◆ Seçilen bölüm:
#####

Lozan 3

92

İki Lozan yazısından sonra üçüncüyü yazmak gerektiği için bu konuyu da Lozan olarak seçtim. Aslında, Lozan konusu 2-3 makale ile anlatılması zor bir konu ama daha fazla uzatmayı da uygun görmüyorum.

İki haftadan beri yazdığım Lozan konusunun bu kadar ilgi çekmesinin nedeni nedir diye sorduğumuzda, bu sorunun cevabını, yazıların, Tarih Felsefesine uygun olarak yazılmasında aramak gerektir.

Ne demek Tarih Felsefesi?

Kronolojik olarak sıralanan tarih bilgilerini, sorgulamaya, araştırmaya, incelemeye, bağlantılar kurmaya ve yaşanan dönemi anlamaya çalışarak aktarmak ve ortaya koymaktır.

Yani, kronolojik bilgileri sıralamak Tarih Bilimi yapmaya yeterli değildir. Tarih Bilimi, Tarih Felsefesi yapılarak daha anlamlı ve daha anlaşılır hale gelir. En azından ben bir TARİHÇİ olarak böyle düşünüyorum. Bana göre, Tarih Felsefesi yapılarak aktarılan tarih bilgileri, dinleyen ve okuyanlar açısından daha ilgi çekici hale gelmektedir.

İşte iki haftadan beri yayınlanan Lozan ile ilgili yazılarımın bu kadar ilgi çekmesinin nedeni budur diye düşünüyorum.

#####

◆ Alıştırmanın amacı: Lozan üzerine olan yazıyı baştan sona hiçbir şeyini değiştirmeden tekrarla. Kayıtların bu işle hiçbir ilgisi yok.

◆ Verilen kayıtlar:
#####

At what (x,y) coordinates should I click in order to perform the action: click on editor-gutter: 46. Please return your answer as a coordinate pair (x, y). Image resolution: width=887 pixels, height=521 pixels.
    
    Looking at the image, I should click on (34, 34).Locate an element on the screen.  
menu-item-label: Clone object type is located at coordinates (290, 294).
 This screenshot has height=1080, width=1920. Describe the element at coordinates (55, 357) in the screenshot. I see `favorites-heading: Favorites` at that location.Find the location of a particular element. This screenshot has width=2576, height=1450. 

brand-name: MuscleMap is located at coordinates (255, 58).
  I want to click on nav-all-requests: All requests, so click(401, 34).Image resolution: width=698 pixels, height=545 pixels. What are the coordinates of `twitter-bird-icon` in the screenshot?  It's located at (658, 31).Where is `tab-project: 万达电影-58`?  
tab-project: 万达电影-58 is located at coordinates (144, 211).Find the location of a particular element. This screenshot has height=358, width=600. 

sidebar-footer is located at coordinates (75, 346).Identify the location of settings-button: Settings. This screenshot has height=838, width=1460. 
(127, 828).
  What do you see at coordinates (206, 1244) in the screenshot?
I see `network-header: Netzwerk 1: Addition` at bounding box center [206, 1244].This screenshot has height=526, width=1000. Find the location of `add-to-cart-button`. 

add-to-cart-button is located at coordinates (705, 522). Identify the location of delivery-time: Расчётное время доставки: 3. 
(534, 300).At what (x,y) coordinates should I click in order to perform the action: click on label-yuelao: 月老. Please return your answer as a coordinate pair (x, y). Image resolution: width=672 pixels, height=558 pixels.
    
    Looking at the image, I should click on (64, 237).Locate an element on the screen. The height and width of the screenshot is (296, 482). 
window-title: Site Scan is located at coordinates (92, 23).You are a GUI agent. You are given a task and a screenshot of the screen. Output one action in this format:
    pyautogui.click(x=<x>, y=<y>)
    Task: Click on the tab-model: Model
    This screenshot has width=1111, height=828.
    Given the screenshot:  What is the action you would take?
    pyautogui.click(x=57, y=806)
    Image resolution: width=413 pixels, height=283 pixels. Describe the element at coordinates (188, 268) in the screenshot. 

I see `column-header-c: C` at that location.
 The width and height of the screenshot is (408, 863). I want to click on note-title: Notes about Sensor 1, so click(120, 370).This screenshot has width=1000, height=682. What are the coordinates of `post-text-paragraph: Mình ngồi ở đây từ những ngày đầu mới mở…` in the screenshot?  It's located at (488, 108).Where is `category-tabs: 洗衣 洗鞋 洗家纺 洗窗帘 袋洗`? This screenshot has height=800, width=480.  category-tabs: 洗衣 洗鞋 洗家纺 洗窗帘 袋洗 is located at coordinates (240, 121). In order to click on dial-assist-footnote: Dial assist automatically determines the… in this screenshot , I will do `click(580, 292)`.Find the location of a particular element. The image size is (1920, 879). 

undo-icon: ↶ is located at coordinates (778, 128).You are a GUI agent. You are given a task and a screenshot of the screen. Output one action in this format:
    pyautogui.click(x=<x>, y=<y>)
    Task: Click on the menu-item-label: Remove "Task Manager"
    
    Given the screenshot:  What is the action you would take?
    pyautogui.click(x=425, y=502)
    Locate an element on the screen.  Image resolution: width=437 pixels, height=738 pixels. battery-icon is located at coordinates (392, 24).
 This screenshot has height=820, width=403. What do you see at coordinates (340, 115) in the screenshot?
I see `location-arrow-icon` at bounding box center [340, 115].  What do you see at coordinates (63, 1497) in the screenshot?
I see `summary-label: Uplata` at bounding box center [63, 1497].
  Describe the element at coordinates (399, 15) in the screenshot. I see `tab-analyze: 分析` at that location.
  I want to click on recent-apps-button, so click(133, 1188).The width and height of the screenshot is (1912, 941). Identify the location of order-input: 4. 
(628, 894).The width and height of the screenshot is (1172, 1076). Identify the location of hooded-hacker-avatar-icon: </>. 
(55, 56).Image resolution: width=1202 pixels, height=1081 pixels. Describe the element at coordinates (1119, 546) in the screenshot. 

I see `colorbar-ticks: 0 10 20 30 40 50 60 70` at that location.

#####

◆ Alıştırmaya yanıt:
Lozan 3

92

İki Lozan yazısından sonra üçüncüyü yazmak gerektiği için bu konuyu da Lozan olarak seçtim. Aslında, Lozan konusu 2-3 makale ile anlatılması zor bir konu ama daha fazla uzatmayı da uygun görmüyorum.

İki haftadan beri yazdığım Lozan konusunun bu kadar ilgi çekmesinin nedeni nedir diye sorduğumuzda, bu sorunun cevabını, yazıların, Tarih Felsefesine uygun olarak yazılmasında aramak gerektir.

Ne demek Tarih Felsefesi?

Kronolojik olarak sıralanan tarih bilgilerini, sorgulamaya, araştırmaya, incelemeye, bağlantılar kurmaya ve yaşanan dönemi anlamaya çalışarak aktarmak ve ortaya koymaktır.

Yani, kronolojik bilgileri sıralamak Tarih Bilimi yapmaya yeterli değildir. Tarih Bilimi, Tarih Felsefesi yapılarak daha anlamlı ve daha anlaşılır hale gelir. En azından ben bir TARİHÇİ olarak böyle düşünüyorum. Bana göre, Tarih Felsefesi yapılarak aktarılan tarih bilgileri, dinleyen ve okuyanlar açısından daha ilgi çekici hale gelmektedir.

İşte iki haftadan beri yayınlanan Lozan ile ilgili yazılarımın bu kadar ilgi çekmesinin nedeni budur diye düşünüyorum.